§ **Required work**
Look at each line below and count those with the word "node"; the answer is that number only.

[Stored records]
-------------------------

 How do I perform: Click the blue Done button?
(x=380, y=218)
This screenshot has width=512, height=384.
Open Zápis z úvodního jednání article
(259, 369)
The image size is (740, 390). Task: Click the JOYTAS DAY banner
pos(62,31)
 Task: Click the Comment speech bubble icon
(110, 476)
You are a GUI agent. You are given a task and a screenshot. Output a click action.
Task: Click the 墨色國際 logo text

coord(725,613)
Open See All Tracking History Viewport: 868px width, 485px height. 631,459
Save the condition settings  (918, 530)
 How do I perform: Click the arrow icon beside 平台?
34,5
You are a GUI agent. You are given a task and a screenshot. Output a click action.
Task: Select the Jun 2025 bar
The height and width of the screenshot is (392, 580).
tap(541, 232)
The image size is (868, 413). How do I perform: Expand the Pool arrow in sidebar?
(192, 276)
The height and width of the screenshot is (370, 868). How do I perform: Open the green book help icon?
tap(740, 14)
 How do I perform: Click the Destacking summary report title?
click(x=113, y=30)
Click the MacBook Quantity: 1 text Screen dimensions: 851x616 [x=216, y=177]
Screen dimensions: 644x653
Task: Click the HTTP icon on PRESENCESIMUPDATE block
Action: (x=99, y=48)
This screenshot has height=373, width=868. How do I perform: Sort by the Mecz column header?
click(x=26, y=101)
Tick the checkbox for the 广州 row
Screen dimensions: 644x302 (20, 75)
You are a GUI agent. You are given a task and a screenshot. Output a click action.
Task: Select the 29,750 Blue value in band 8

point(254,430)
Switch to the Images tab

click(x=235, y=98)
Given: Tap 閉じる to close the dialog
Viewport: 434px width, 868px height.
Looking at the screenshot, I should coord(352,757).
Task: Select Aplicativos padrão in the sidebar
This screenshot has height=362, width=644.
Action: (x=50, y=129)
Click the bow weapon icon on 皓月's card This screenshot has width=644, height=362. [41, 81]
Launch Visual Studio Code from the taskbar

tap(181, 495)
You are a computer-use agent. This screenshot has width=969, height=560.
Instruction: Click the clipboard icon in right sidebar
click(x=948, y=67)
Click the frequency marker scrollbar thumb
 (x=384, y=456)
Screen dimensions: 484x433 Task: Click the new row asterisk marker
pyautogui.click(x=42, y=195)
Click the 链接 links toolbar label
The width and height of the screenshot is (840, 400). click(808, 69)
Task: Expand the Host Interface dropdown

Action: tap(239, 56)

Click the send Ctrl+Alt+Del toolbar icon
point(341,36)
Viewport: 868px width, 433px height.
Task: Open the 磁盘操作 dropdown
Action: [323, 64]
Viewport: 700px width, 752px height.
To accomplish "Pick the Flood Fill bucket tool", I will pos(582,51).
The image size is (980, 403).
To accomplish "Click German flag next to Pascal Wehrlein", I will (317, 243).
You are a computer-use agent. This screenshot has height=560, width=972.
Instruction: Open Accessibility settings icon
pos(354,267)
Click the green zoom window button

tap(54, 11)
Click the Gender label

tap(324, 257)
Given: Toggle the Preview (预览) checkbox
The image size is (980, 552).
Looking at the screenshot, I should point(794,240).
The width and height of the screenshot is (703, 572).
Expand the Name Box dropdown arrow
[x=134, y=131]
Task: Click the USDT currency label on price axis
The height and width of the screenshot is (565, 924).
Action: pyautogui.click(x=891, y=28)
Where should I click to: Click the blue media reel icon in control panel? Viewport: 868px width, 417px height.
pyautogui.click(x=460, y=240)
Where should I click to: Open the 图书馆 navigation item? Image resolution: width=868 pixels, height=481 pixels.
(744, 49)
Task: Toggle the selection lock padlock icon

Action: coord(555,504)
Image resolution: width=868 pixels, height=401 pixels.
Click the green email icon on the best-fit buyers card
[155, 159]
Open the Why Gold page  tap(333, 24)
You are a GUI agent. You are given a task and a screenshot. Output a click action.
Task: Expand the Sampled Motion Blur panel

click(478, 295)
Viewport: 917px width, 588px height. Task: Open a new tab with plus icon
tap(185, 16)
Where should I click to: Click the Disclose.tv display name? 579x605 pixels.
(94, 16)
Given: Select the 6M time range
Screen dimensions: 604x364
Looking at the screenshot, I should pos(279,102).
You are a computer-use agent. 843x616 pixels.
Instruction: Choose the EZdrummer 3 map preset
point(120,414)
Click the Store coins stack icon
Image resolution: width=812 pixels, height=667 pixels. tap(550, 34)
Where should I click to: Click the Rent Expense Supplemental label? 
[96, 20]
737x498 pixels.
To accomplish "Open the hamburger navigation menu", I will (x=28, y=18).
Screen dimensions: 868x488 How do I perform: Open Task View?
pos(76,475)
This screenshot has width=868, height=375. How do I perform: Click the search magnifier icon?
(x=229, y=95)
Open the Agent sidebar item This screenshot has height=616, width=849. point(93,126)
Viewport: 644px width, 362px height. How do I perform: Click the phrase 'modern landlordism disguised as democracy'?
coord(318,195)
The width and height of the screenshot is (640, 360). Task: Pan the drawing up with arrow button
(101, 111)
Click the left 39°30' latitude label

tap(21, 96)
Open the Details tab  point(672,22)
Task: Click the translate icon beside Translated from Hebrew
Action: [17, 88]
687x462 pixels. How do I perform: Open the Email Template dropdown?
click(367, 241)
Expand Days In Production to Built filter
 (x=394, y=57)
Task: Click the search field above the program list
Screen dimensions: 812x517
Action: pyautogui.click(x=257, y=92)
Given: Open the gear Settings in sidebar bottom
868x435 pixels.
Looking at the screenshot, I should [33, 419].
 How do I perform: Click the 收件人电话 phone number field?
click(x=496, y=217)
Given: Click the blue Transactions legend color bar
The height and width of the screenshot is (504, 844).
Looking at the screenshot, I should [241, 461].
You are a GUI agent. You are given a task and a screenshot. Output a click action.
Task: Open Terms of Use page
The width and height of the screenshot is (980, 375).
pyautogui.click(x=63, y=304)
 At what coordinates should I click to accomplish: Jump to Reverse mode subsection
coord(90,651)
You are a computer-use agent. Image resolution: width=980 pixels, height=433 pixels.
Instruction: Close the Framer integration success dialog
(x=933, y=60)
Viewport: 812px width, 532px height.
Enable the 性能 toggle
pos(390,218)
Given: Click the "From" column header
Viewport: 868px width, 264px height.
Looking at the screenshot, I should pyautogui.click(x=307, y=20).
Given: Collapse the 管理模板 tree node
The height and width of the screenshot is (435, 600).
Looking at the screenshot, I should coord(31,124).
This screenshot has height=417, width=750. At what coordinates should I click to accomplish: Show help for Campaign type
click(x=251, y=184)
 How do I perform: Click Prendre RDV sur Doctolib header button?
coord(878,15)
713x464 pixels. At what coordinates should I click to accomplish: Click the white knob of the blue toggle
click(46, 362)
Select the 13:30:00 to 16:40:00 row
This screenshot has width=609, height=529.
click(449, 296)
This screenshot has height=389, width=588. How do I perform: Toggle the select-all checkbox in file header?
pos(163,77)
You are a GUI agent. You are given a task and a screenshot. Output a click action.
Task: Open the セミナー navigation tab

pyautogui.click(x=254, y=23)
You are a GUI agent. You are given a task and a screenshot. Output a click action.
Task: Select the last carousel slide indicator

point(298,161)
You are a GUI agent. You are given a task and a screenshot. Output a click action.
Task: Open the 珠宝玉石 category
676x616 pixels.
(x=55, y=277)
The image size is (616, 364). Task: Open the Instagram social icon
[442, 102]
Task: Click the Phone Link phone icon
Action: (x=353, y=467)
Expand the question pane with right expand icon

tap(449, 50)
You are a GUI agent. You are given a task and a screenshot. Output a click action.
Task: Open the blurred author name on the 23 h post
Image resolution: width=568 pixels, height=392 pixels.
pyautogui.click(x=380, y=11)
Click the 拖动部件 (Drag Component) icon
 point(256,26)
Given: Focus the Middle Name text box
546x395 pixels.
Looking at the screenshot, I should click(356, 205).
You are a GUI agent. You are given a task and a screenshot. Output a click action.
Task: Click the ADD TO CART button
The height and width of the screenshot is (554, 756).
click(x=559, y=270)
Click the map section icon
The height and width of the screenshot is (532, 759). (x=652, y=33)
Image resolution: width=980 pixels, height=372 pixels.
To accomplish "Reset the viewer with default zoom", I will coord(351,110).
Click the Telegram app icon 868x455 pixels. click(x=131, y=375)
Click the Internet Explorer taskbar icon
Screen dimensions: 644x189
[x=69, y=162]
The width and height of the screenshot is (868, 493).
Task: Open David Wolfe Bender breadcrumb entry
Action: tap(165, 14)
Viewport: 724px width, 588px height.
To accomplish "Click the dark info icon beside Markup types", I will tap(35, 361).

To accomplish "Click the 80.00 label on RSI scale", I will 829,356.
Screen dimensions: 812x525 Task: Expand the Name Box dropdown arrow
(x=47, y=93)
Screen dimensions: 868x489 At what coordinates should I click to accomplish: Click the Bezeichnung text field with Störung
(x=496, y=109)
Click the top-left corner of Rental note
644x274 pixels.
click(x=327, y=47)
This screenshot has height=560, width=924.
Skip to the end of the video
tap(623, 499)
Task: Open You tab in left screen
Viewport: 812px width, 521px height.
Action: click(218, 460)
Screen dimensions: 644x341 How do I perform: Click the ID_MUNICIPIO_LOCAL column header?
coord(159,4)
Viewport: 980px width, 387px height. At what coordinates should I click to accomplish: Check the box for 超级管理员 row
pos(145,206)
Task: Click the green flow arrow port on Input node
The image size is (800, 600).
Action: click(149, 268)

-------------------------

§ **Task result**
2